*WORK INSTRUCTION*
Return all of the data that follows precisely, leaving every image out.

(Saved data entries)
*** Block opens ***
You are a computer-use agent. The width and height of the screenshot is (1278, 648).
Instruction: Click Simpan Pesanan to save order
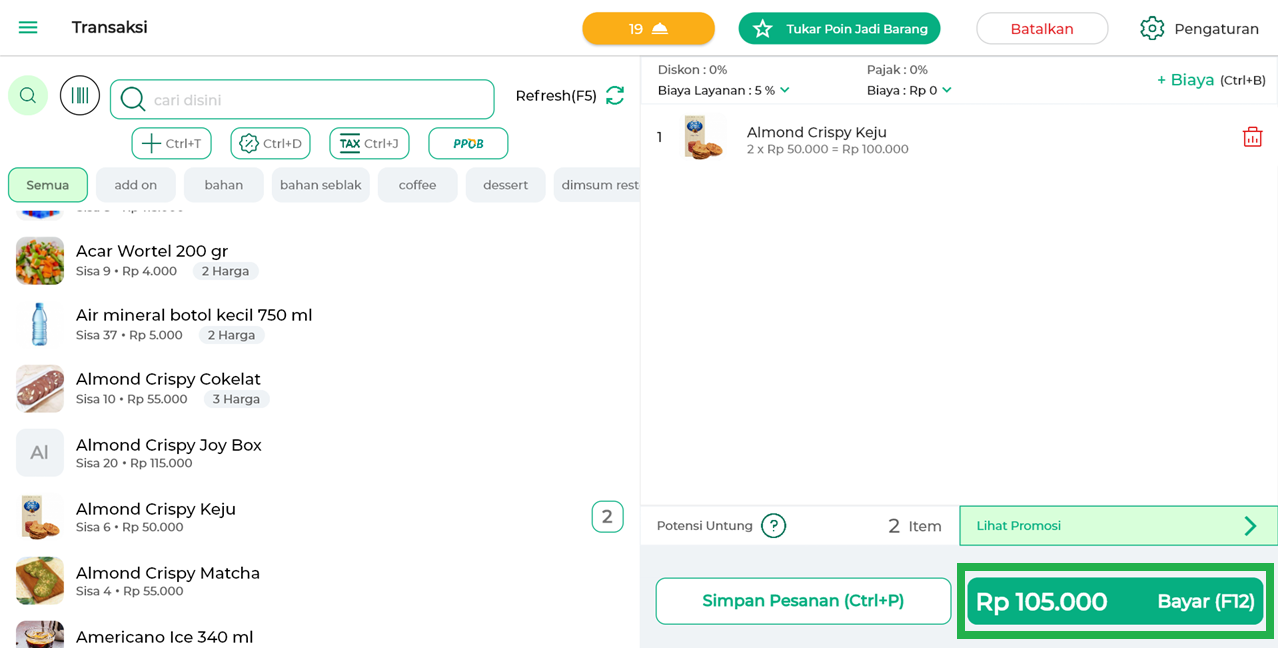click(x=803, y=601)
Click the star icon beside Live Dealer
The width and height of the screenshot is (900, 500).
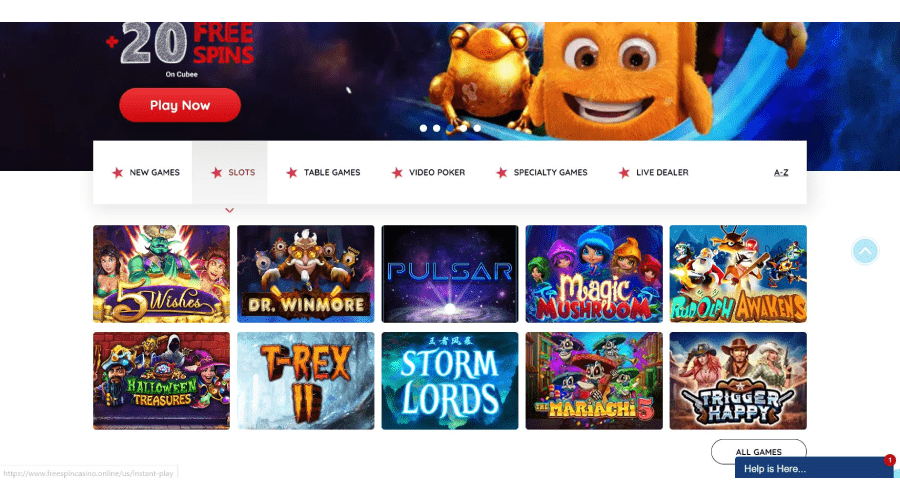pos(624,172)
*** Block closes ***
*PROBLEM SOLUTION*
You are a computer-use agent. The width and height of the screenshot is (1278, 648).
Instruction: Click Simpan Pesanan to save order
click(x=803, y=601)
Click the star icon beside Live Dealer
The width and height of the screenshot is (900, 500).
pos(624,172)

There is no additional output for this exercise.